Part 1 of 3
After putting all of your effort and creativity into a presentation, you would probably rather endure a root canal than hear your prospect say, “We like your presentation but…..”
This is the first of a three-part series of ENS on Sales to address what sales professionals do after their prospect says “no”.
Understanding why a prospect says no is one of the most valuable steps towards yes in your entire sales process.
We often run sales contests where the salesperson who captures the most ‘no’s’ wins first prize.
Second prize in our ‘no’ contest goes to the salesperson who captures the most yeses.
Here is the thing, the person who captures first prize for the most no’s, ALWAYS captures the most yeses as well. Always.
So before we explore what to do after no, let’s discuss the psychology of no in the selling process.

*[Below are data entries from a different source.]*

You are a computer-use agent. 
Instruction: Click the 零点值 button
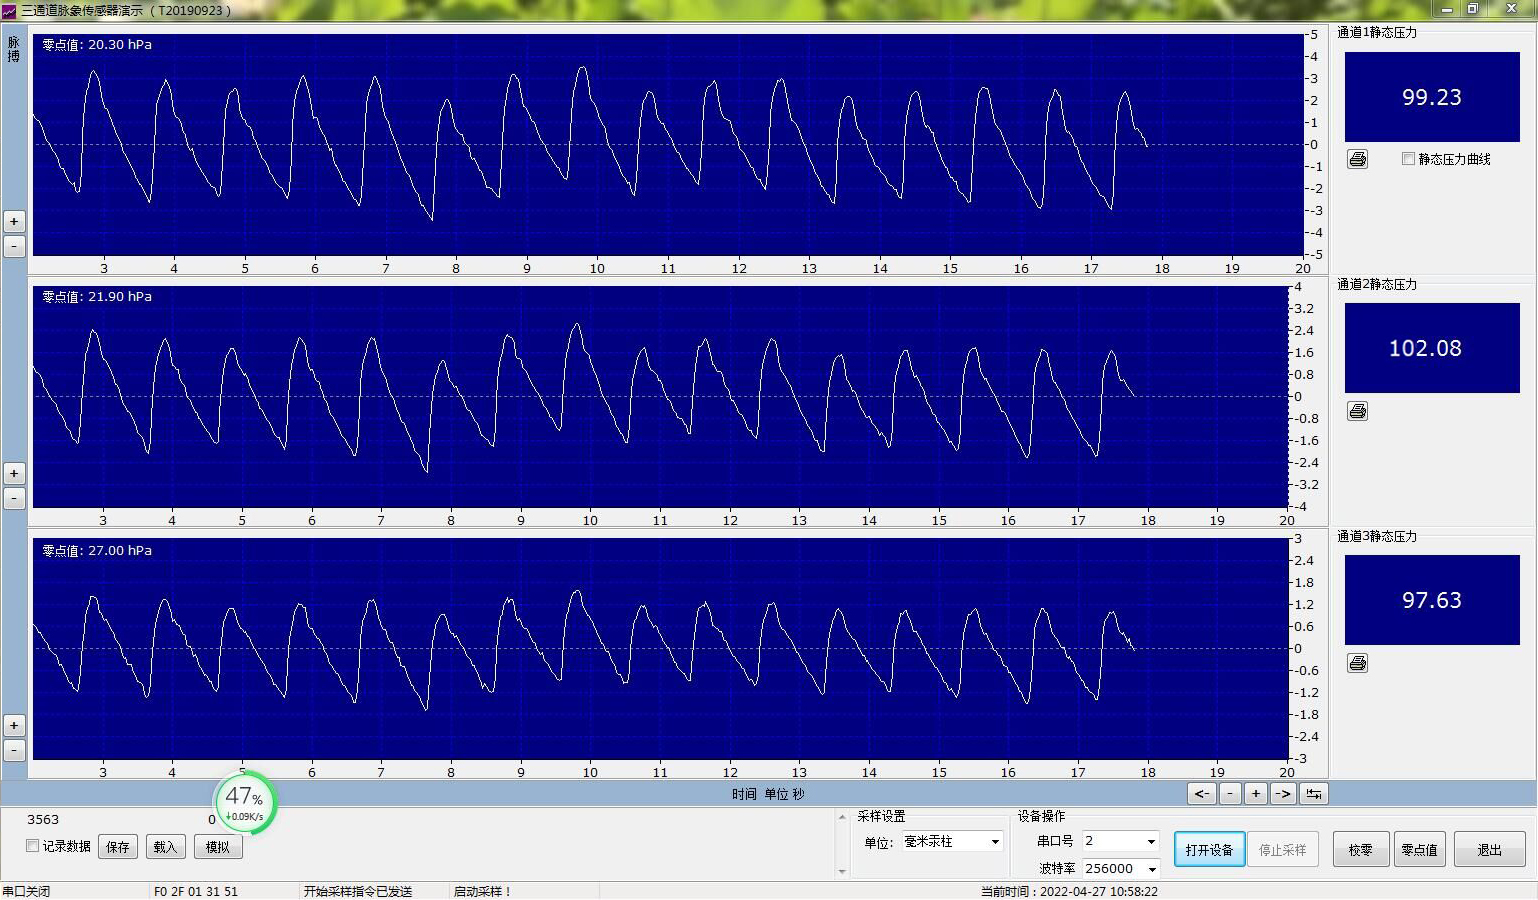(1418, 850)
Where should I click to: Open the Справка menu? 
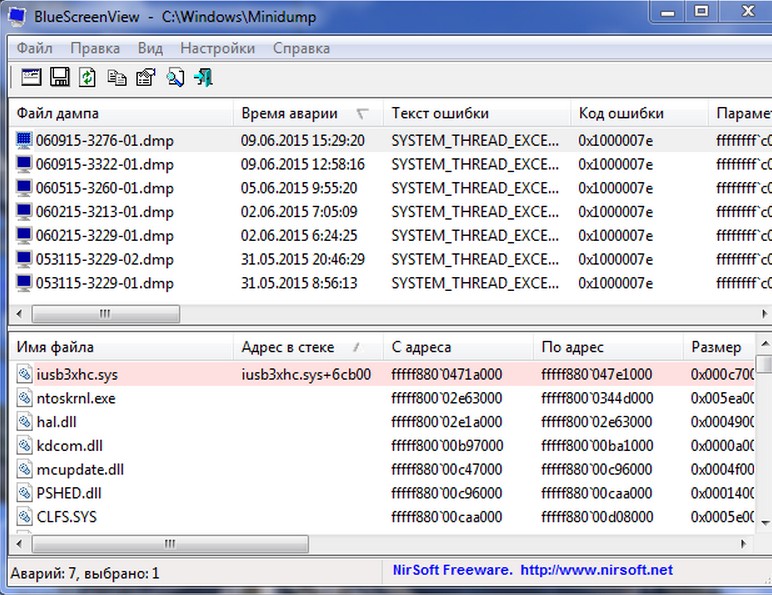pos(301,48)
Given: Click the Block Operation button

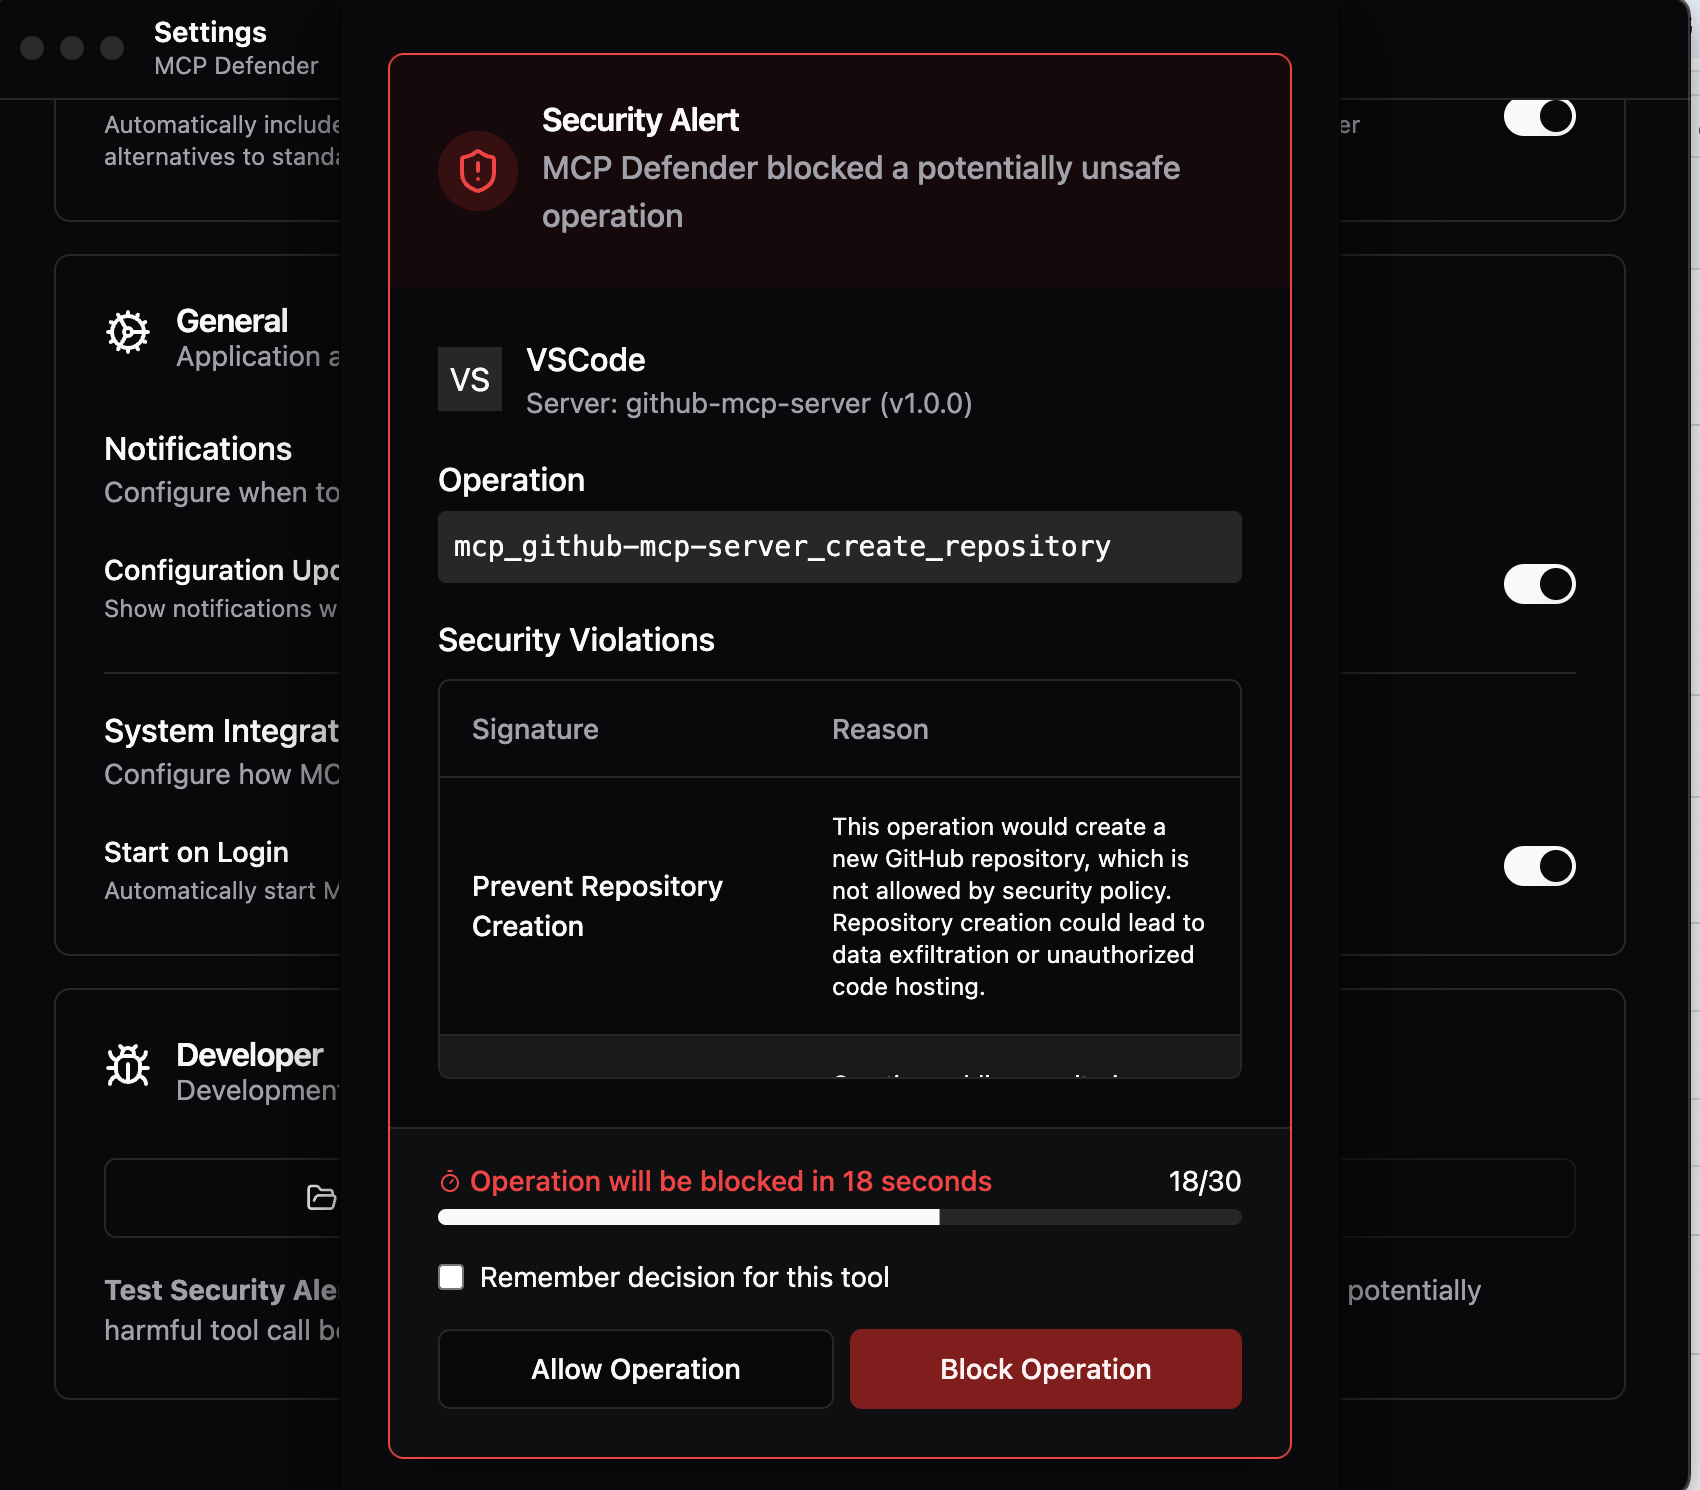Looking at the screenshot, I should (x=1044, y=1369).
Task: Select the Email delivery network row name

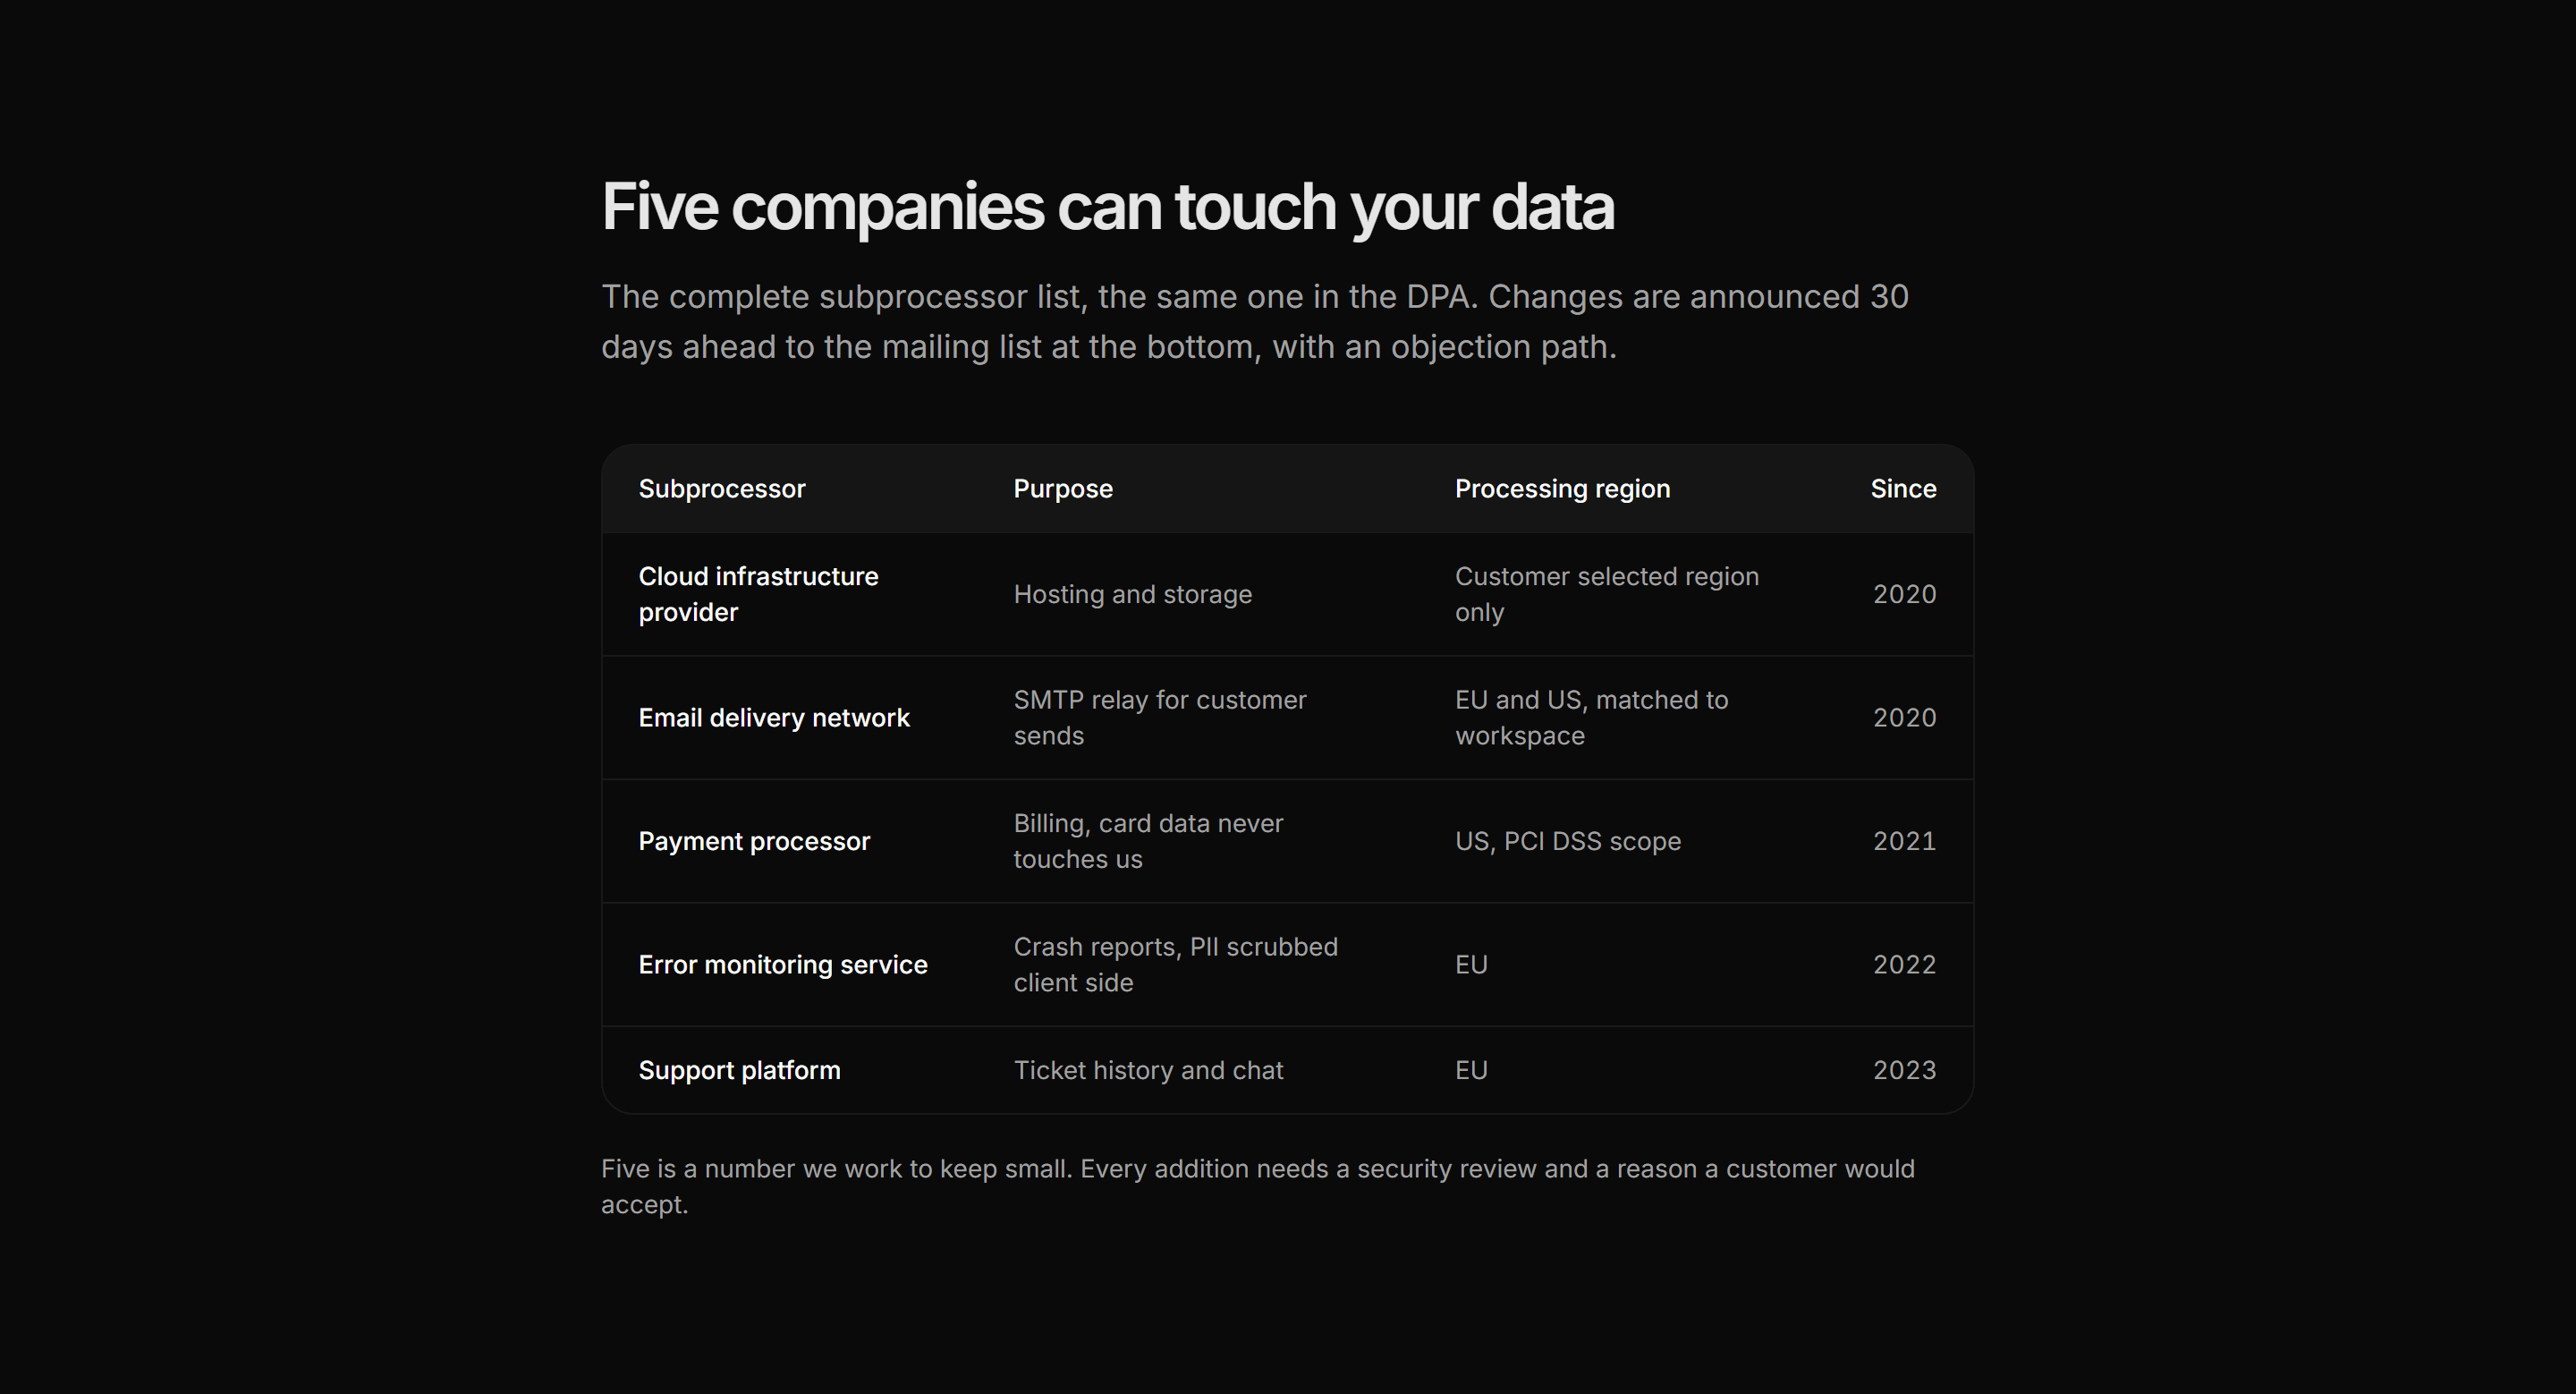Action: (x=773, y=718)
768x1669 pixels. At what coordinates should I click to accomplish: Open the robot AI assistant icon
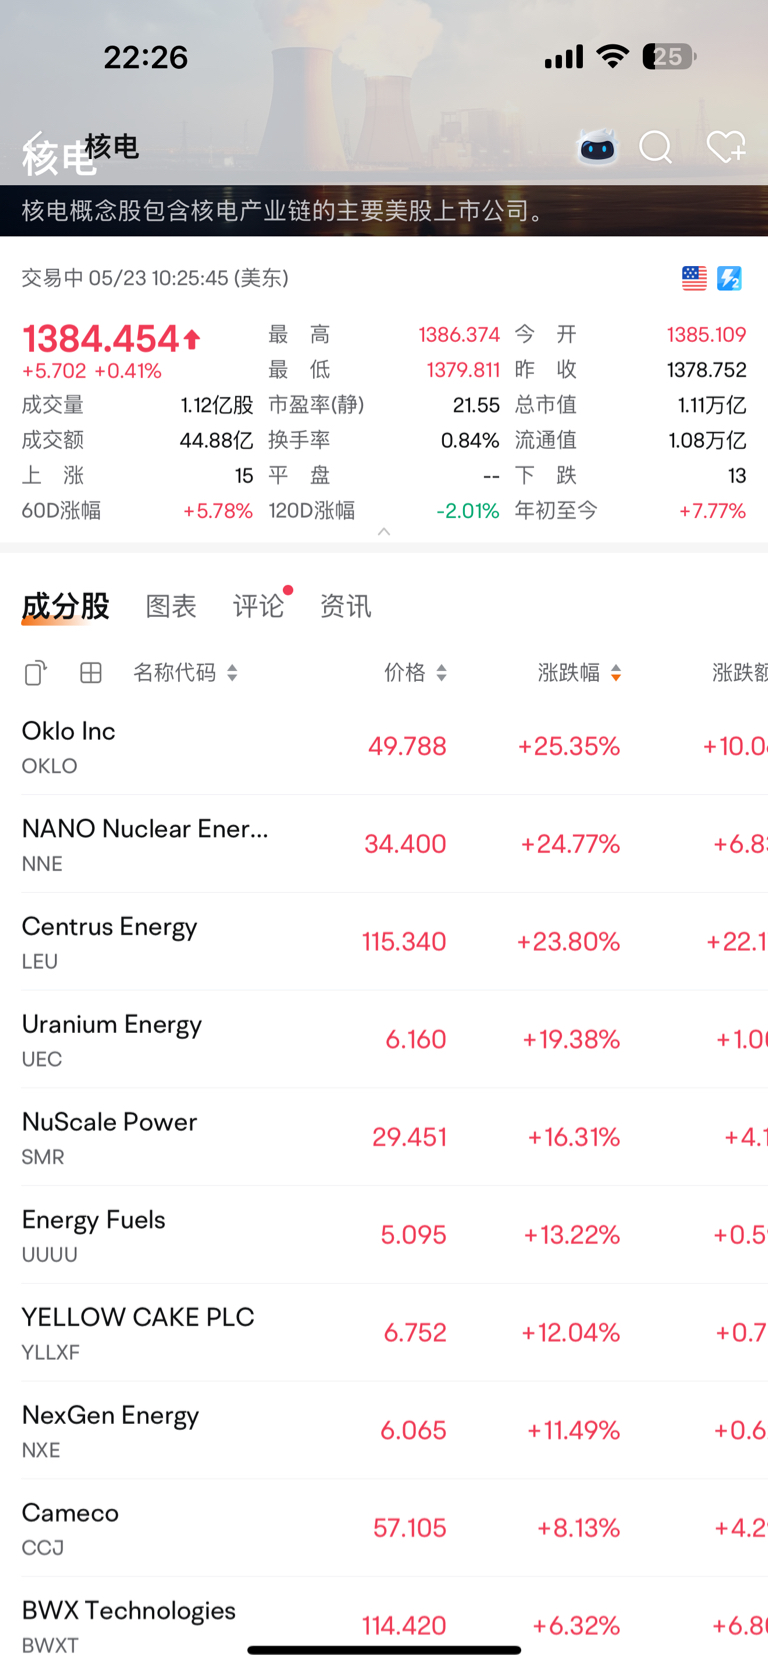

Fear of rejection or hearing ‘no’ can be a huge attitude killer if not put into perspective.
Psychologists know that to manage stress, you have to only concern yourself over that with which you have direct control. You do not have absolute control over whether your client says yes or no.
What you do have control over is how much effort you put into preparing a proposal that meets the customers’ needs. You also have control over how many times you ask for a sale and, of course, the quality of those asks does influence your closing ratio.
Success breeds enthusiasm and more success, so it is imperative that you define your success in terms of things you control.
If you define success as getting a yes….you’ll inevitably feel like a failure some days.
But if you define success as making X number of prequalified, high-quality, customer-focused presentations, you can achieve that goal, and feel like a success each day.
By the way, if you get a yes more than 50% of the time, do not pat yourself on the back too much. High closing ratios simply mean you’re calling on the easy accounts, or not asking for enough.
One more thing before we address what to do after no….you need to manage WHEN you get to “no”.
When you get a no at the end of your presentation, it simply means there was really a no earlier in the presentation that you did not uncover.
If you purposely and tactfully captured a yes on each point in your presentation on the way towards your close, there will be no surprise no’s.
It’s important for you to encourage an agreement, or disagreement, each step of the way during your presentation.